START Extract

Composting: making a better use of organic waste

Composting organic waste is a process that modifies kitchen garbage, and branches and leaves from pruned trees in parks and streets, through the decomposing action of microorganisms to convert it into useful organic fertilizer.

Composting: making a better use of organic waste
Composting. Image by Gaon kisan from Pixabay

Some 40% of the waste in our homes is organic waste, consisting of food scraps, fruit and egg shells, used napkins, tea bags, leaf litter, gardening waste, etc. In towns and cities, this waste is generally deposited in open dumps or landfills, which are pits for burying waste.

In landfills, waste favors the emergence of microbes that cause the development of future diseases. Landfills, on the other hand, have the disadvantage that waste does not decompose and remains "mummified" forever. Some years ago, a piece of lettuce was extracted from an old landfill, more than forty years old, completely intact, with no trace of decomposition. However, organic waste could cease to be a problem and become a coveted resource: compost.

Compost is the result of a process of decomposition and transformation of organic compounds. The degradation is carried out by the action of tiny organisms such as fungi and bacteria, which are found in the soil, air, and water, and the material obtained can be used as fertilizer for plants.

How is composting done?

END Extract
START Dataset excerpts

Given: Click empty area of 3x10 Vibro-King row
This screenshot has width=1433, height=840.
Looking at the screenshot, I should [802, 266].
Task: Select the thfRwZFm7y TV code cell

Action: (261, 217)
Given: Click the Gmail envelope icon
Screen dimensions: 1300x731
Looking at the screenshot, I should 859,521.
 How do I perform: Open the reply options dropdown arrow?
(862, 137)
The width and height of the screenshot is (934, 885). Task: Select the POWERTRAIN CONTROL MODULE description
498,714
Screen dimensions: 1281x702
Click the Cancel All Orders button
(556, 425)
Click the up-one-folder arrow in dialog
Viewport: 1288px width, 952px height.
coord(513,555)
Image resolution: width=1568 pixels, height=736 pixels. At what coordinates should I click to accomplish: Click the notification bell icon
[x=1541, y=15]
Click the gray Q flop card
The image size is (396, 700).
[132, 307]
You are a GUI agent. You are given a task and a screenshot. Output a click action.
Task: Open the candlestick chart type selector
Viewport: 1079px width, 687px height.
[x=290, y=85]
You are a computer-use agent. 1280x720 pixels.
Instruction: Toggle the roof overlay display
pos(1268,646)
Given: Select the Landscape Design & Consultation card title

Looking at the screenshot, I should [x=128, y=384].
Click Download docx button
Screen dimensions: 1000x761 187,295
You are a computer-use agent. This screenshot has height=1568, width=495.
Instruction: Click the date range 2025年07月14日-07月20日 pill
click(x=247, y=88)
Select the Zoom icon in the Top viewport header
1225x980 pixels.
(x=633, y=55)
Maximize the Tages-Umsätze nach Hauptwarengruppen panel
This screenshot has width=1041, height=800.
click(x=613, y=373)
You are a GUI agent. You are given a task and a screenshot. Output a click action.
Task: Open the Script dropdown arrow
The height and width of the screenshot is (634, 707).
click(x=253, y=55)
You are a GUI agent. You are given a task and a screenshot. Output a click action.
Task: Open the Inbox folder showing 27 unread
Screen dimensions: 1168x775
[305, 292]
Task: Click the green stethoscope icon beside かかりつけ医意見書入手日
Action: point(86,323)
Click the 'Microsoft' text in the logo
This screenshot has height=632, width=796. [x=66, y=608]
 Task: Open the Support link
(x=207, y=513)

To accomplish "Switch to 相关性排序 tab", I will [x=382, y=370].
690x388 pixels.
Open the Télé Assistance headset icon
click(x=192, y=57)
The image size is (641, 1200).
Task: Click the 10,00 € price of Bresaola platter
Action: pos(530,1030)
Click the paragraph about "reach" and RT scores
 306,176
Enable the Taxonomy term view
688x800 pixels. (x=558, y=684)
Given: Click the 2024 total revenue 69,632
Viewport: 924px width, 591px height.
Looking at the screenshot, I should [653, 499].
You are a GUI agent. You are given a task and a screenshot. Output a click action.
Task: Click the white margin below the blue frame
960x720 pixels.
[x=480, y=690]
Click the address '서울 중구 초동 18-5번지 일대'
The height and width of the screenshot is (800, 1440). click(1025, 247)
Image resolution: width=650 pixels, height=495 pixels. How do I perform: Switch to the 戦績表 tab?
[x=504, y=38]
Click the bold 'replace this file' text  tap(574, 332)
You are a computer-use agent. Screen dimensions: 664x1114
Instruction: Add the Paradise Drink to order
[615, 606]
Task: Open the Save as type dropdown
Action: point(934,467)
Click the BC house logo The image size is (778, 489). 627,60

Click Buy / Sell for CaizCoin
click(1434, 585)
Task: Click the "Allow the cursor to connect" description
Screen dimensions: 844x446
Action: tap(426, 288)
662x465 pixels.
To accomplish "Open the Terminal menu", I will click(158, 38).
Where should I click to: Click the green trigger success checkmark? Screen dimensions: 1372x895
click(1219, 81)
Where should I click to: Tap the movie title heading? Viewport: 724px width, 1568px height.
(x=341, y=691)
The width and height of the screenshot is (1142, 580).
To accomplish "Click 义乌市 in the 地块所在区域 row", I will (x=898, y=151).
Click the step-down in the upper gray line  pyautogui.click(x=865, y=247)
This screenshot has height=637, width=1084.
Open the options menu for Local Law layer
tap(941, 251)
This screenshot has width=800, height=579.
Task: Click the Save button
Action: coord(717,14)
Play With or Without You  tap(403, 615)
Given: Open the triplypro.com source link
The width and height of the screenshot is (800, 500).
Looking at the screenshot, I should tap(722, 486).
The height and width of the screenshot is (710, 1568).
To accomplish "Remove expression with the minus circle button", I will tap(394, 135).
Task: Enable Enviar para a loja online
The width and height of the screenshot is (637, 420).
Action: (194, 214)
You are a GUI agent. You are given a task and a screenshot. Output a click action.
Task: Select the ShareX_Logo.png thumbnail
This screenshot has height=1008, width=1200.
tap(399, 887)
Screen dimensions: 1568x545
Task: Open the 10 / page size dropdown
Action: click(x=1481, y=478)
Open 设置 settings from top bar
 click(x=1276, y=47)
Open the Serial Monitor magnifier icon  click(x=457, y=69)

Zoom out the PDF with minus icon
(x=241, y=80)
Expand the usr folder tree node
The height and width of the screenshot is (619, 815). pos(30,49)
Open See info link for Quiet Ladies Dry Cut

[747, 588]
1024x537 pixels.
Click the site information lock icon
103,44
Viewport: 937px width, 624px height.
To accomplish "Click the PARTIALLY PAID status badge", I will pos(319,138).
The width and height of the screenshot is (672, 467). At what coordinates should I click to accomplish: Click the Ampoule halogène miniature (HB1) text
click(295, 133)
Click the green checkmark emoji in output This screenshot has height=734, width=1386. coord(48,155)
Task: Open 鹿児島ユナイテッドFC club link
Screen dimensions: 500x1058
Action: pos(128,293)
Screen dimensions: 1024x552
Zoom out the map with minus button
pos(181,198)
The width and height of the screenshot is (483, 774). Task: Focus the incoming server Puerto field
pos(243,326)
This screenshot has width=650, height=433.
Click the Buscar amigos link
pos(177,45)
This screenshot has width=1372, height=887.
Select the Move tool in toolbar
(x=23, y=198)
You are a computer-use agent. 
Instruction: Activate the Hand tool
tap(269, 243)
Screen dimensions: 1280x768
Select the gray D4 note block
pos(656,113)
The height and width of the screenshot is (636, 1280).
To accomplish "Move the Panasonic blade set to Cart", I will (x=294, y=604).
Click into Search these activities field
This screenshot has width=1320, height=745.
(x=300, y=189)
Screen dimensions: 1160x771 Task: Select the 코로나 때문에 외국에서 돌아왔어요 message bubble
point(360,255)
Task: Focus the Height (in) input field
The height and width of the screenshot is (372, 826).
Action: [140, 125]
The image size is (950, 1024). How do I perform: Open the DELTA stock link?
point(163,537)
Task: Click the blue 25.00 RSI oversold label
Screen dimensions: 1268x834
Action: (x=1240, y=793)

END Dataset excerpts

● Exercises
(1) According to the composting article, what share of the waste in our homes is organic waste?
(2) Transcribe everything in the composting article from "Some 40% of" down to "coveted resource: compost.".
These rows are separate material, unrelated to the composting article.

● Your written answers
(1) Some 40%.

(2)
Some 40% of the waste in our homes is organic waste, consisting of food scraps, fruit and egg shells, used napkins, tea bags, leaf litter, gardening waste, etc. In towns and cities, this waste is generally deposited in open dumps or landfills, which are pits for burying waste.

In landfills, waste favors the emergence of microbes that cause the development of future diseases. Landfills, on the other hand, have the disadvantage that waste does not decompose and remains "mummified" forever. Some years ago, a piece of lettuce was extracted from an old landfill, more than forty years old, completely intact, with no trace of decomposition. However, organic waste could cease to be a problem and become a coveted resource: compost.